Our review of a ruling on summary judgment is de novo, applying the same legal standard as the trial court, namely, the standard set forth in Rule 4:46-2(c). Conley v. Guerrero, 228 N.J. 339, 346 (2017). Thus, we consider, as Judge Pickering did, whether "the competent evidential materials presented, when viewed in the light most favorable to the non-moving party, are sufficient to permit a rational factfinder to resolve the alleged disputed issue in favor of the non-moving party." Town of Kearny v. Brandt, 214 N.J. 76, 91 (2013) (quoting Brill v. Guardian Life Ins. Co. of Am., 142 N.J. 520, 540 (1995)).
If, as here, there is no genuine issue of material fact, we must then "decide whether the trial court correctly interpreted the law." Dickson v. Cmty. Bus Lines, 485 N.J. Super. 522, 534-35 (App. Div. 2019) (citing Prudential Prop. & Cas. Co. v. Boylan, 307 N.J. Super. 162, 167 (App. Div. 1998)). We accord no deference to the trial judge's conclusions of law and review these issues de novo. Nicholas v. Mynster, 213 N.J. 463, 478 (2013). However, this court should affirm the judgment if it concludes that the trial court's conclusions of law were correct. Henry v. N.J. Dept. of Human Servs., 204 N.J. 320, 330 (2010).

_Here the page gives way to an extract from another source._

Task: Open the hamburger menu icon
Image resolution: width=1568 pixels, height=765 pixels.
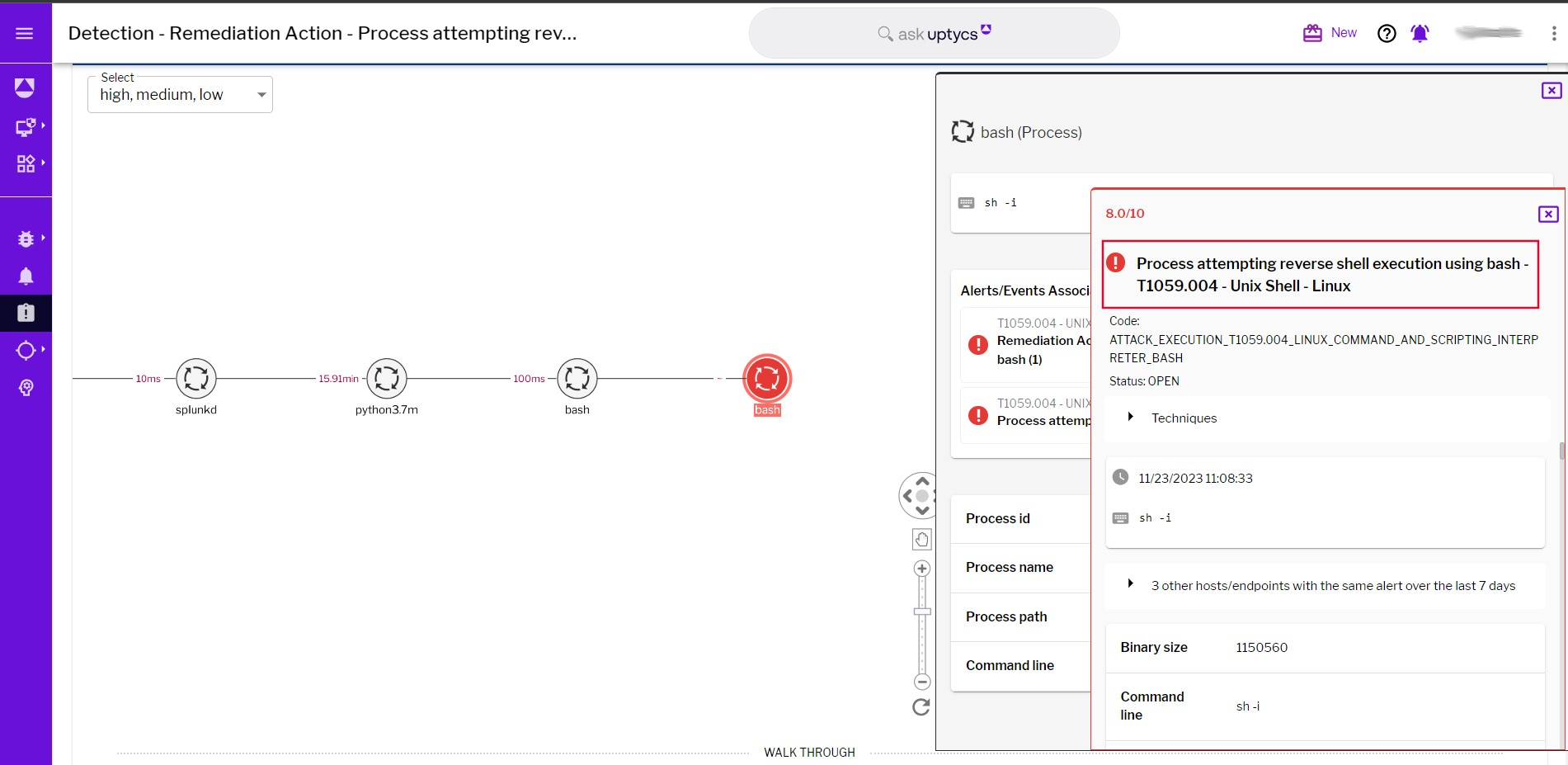Action: (x=26, y=33)
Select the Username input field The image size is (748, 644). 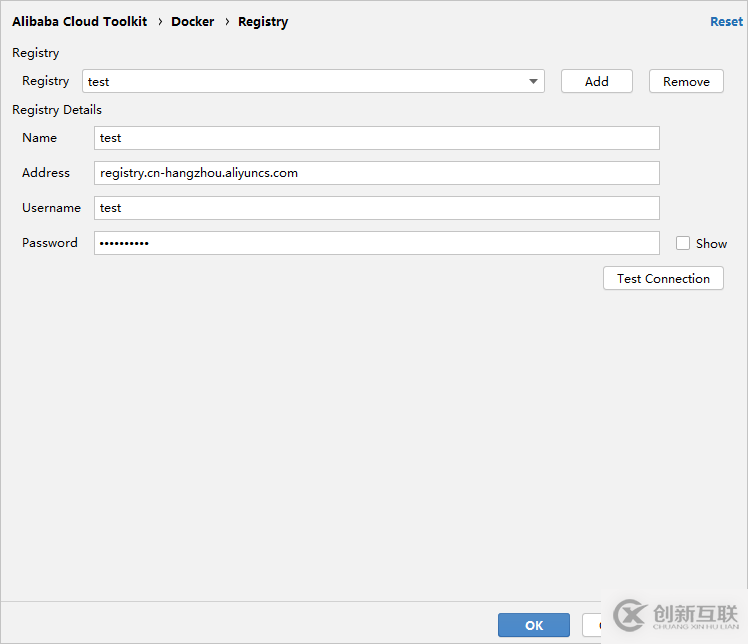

We have considered the Borough's contentions in light of the record and applicable legal principles and conclude they are without sufficient merit to warrant further discussion in a written opinion. R. 2:11-3(e)(1)(E). We are satisfied that Judge Pickering properly granted summary judgment to the Fund, and affirm substantially for the reasons expressed in his April 25, 2018 written opinion. I hereby certify that the foregoing is a true copy of the original on file in my office.